Research reveals that Denisovans, an ancient human species, occupied Tibet’s Baishiya Karst Cave for over 160,000 years, adapting to harsh climates and utilizing diverse animal resources. Newly discovered fossils and innovative analysis of bone fragments highlight their survival strategies during ice ages and interglacial periods.
According to a new study published in Nature, bone remains discovered in a Tibetan cave at an altitude of 3,280 meters suggest that an ancient group of humans lived there for many millennia.
The Denisovans are an extinct species of ancient human that lived at the same time and in the same places as Neanderthals and Homo sapiens. Only a handful of Denisovan remains have ever been discovered by archaeologists. Little is known about the group, including when they became extinct, but evidence exists to suggest they interbred with both Neanderthals and Homo sapiens.
A research team led by Lanzhou University, China, the University of Copenhagen, Denmark, the Institute of Tibetan Plateau Research, CAS, China, and involving the University of Reading studied more than 2,500 bones from the Baishiya Karst Cave on the high-altitude Tibetan Plateau, one of the only two places where Denisovans are known to have lived.
Their new analysis, published in Nature, has identified a new Denisovan fossil and shed light on the species’ ability to survive in fluctuating climatic conditions — including the ice age — on the Tibetan plateau from around 200,000 to 40,000 years ago.
Dr Geoff Smith, a zooarchaeologist at the University of Reading, is a co-author of the study. He said: “We were able to identify that Denisovans hunted, butchered, and ate a range of animal species. Our study reveals new information about the behavior and adaptation of Denisovans both to high altitude conditions and shifting climates. We are only just beginning to understand the behavior of this extraordinary human species.”
Dietary diversity
Bone remains from Baishya Karst Cave were broken into numerous fragments preventing identification. The team used a novel scientific method that exploits differences in bone collagen between animals to determine which species the bone remains came from.
Dr Huan Xia, of Lanzhou University, said: “Zooarchaeology by Mass Spectrometry (ZooMS) allows us to extract valuable information from often overlooked bone fragments, providing deeper insight into human activities.”

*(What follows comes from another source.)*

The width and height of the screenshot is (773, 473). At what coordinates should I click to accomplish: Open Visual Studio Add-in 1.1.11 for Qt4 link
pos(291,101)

The research team determined that most of the bones were from blue sheep, known as the bharal, as well as wild yaks, equids, the extinct woolly rhino, and the spotted hyena. The researchers also identified bone fragments from small mammals, such as marmots, and birds.
Dr Jian Wang, of Lanzhou University, said: “Current evidence suggests that it was Denisovans, not any other human groups, who occupied the cave and made efficient use of all the animal resources available to them throughout their occupation.”
Detailed analysis of the fragmented bone surfaces shows the Denisovans removed meat and bone marrow from the bones, but also indicate the humans used them as raw material to produce tools.
A new Denisovan fossil
The scientists also identified one rib bone as belonging to a new Denisovan individual. The layer where the rib was found was dated to between 48,000 and 32,000 years ago, implying that this Denisovan individual lived at a time when modern humans were dispersing across the Eurasian continent. The results indicate that Denisovans lived through two cold periods, but also during a warmer interglacial period between the Middle and Late Pleistocene eras.
Dr Frido Welker, of the University of Copenhagen, said: “Together, the fossil and molecular evidence indicates that Ganjia Basin, where Baishiya Karst Cave is located, provided a relatively stable environment for Denisovans, despite its high altitude.
“The question now arises when and why these Denisovans on the Tibetan Plateau went extinct.”
Reference: “Middle and Late Pleistocene Denisovan subsistence at Baishiya Karst Cave” by Huan Xia, Dongju Zhang, Jian Wang, Zandra Fagernäs, Ting Li, Yuanxin Li, Juanting Yao, Dongpeng Lin, Gaudry Troché, Geoff M. Smith, Xiaoshan Chen, Ting Cheng, Xuke Shen, Yuanyuan Han, Jesper V. Olsen, Zhongwei Shen, Zhiqi Pei, Jean-Jacques Hublin, Fahu Chen and Frido Welker, 3 July 2024, Nature.